#### Aim of the exercise:
The task calls for each line of the records below in which the word "left" appears.

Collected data
* * *
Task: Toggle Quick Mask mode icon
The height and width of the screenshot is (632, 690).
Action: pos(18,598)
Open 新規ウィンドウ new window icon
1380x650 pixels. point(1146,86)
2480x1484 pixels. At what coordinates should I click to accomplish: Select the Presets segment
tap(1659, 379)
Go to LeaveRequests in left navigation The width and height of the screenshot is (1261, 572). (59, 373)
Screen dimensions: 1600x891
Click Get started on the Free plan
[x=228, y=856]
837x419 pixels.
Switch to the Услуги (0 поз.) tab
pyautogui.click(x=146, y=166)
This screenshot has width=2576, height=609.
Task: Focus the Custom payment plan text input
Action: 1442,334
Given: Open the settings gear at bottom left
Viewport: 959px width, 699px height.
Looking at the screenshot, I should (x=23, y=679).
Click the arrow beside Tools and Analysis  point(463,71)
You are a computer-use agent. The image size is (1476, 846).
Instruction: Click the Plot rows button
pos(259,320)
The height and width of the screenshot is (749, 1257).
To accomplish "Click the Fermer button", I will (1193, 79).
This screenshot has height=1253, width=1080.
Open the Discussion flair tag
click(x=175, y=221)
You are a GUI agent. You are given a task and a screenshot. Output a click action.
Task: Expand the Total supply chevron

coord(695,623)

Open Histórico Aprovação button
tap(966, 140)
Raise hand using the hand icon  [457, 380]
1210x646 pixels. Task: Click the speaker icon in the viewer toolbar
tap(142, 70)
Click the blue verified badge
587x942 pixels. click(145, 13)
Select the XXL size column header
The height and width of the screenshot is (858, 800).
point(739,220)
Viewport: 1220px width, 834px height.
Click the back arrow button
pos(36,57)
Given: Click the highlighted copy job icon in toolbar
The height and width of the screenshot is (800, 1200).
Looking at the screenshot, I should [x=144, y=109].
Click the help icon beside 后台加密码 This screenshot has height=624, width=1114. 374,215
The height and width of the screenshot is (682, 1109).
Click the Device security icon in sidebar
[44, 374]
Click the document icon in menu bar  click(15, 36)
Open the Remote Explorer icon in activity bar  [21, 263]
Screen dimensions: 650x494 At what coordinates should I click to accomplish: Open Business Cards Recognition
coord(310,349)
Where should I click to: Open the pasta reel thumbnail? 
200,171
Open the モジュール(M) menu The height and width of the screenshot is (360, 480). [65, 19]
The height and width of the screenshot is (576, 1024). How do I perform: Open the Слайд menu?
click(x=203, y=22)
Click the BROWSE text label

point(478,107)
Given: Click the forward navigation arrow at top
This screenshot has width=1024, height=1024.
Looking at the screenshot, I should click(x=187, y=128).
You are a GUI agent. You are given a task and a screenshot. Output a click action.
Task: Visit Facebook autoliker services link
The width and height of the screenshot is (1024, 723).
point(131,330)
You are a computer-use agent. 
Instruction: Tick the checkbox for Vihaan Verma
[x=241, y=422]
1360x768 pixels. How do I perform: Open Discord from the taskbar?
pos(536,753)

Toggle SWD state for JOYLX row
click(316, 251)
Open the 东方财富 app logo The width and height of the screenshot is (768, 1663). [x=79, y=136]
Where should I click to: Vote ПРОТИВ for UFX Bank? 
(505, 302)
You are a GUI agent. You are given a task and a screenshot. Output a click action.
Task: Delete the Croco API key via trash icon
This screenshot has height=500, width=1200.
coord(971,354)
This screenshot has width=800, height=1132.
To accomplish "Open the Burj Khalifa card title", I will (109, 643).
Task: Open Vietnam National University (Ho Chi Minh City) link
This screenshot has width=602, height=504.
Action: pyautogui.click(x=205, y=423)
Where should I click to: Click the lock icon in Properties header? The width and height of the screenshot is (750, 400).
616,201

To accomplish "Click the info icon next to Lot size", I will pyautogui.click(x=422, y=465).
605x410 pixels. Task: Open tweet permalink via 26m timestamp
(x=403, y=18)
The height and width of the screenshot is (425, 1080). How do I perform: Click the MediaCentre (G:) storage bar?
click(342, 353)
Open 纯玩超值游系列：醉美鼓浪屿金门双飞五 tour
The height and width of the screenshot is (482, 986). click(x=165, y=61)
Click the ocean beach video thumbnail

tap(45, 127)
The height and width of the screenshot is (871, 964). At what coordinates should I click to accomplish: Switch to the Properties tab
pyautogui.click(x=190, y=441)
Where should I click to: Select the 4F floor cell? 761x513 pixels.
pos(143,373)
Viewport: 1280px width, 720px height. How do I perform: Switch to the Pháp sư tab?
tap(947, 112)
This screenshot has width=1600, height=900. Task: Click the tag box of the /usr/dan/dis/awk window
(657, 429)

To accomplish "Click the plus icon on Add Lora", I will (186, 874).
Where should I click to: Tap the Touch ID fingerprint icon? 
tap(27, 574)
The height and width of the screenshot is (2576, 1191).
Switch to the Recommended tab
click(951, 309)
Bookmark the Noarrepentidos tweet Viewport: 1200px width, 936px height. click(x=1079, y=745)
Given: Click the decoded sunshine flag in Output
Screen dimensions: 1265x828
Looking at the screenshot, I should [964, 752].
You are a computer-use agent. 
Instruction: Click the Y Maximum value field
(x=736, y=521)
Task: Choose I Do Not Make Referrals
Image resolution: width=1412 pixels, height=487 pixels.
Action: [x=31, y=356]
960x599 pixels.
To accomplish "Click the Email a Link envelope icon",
* * *
#### Response area:
Go to LeaveRequests in left navigation The width and height of the screenshot is (1261, 572). (59, 373)
Given: Open the settings gear at bottom left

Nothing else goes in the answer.